Do I trust Thee?
We all have that one connection, that one that we can’t fully let go of, is in our system, we can’t get out of our system, I am no different, I have one of those to. There is the chance to rekindle, reconnect, but then i think of how it was, the hurt and part of me is finding trust hard, finding it hard to trust that his words when we do come face to face will be truthful, will be honest and sincere. That hurts me also because I want to believe he has left the past behind, he has left the other relationship behind and is ready to build a solid relationship with me, one that is based on true friendship. I want to believe that, with all my heart. I should be jumping for joy that they reached out and want to talk, but then I remember the hurt, lack of trust between us, and part of me thinks it is going to be the same old, same old. I look at his social media status and again, no change, so what am I to deduce, believe, expect?

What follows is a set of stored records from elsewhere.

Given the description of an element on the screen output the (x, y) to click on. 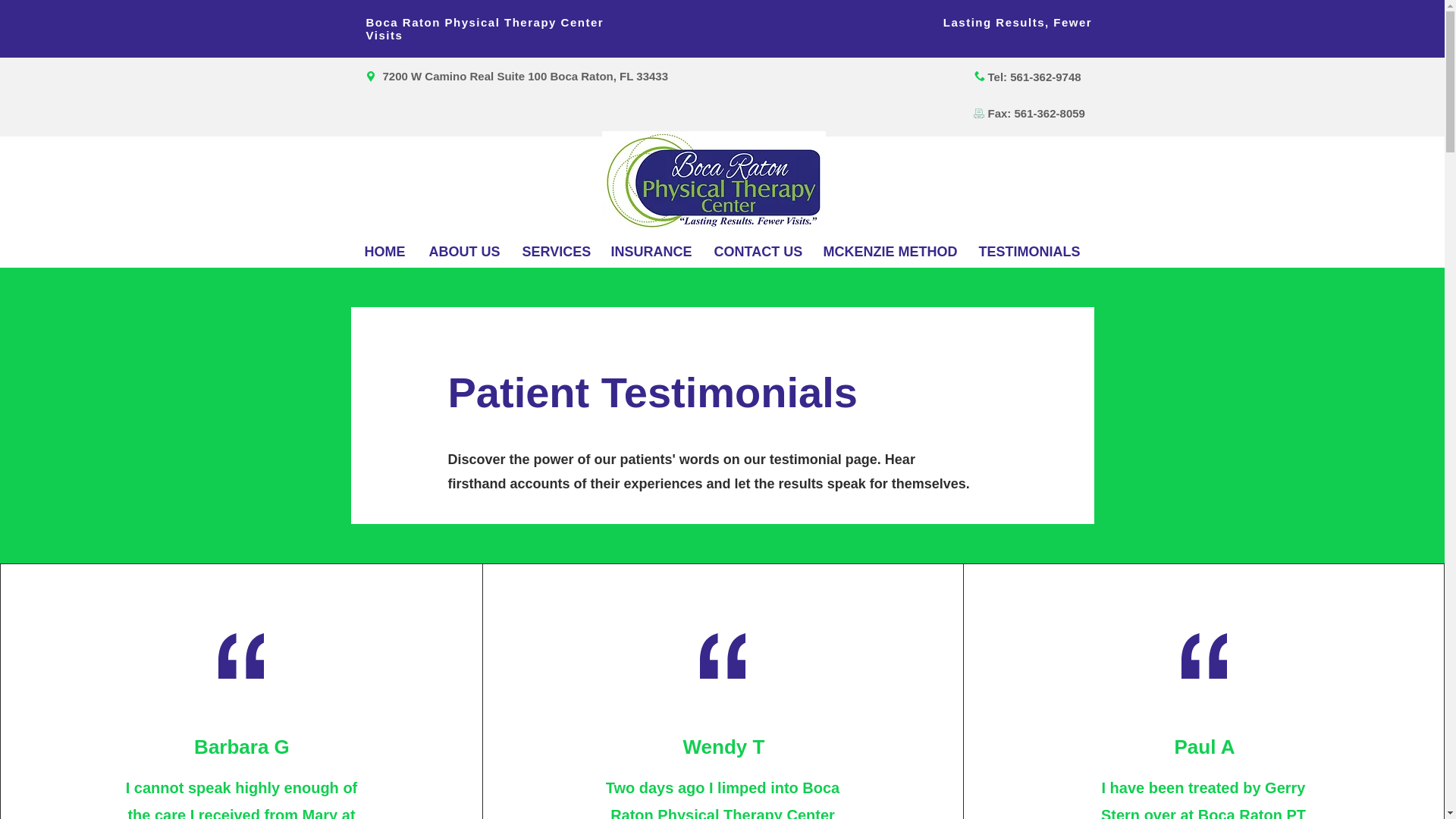
MCKENZIE METHOD (888, 252)
INSURANCE (649, 252)
CONTACT US (755, 252)
HOME (384, 252)
SERVICES (555, 252)
ABOUT US (463, 252)
TESTIMONIALS (1029, 252)
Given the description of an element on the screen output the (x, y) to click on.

They say we often come full circle in life, back to the beginning. Here is the thing, I don’t want that same scenario, not again, not ever again. I don’t want to not have this person in my life, but I also have to love and respect myself enough to make sure that if they are, it is not a scenario that hurts me, that causes me pain, that drains my very life force. No matter how much we may care for each other, if we are not committed to growing as individuals, as a team and true commitment to that as a team, releasing any pain from the past, and truly letting go of our past, includes people, relationships necessary for this relationship to thrive, then it can’t work, won’t work. I need to be firm on this point, can’t waiver, for my own well being. I have to stand strong, has to be a situation that benefits me, not one that hurts me. Should I choose to embrace this individual whom I do care for very much back into my life, they must understand it can not be as it was back then, it must be a different scenario and I need concrete evidence that it will be, I need action not words, words alone won’t do it. Will that happen, we will see, we will see. What I do know is that full and total honesty must happen and I have to be kind to myself and take care of myself in this situation and all situations above all, doing what is best for me, my well being emotional and on all levels. We shall see what happens, but I will remain true to myself and my well being, won’t put up with any shenanigans or lies, anything like that, hell no!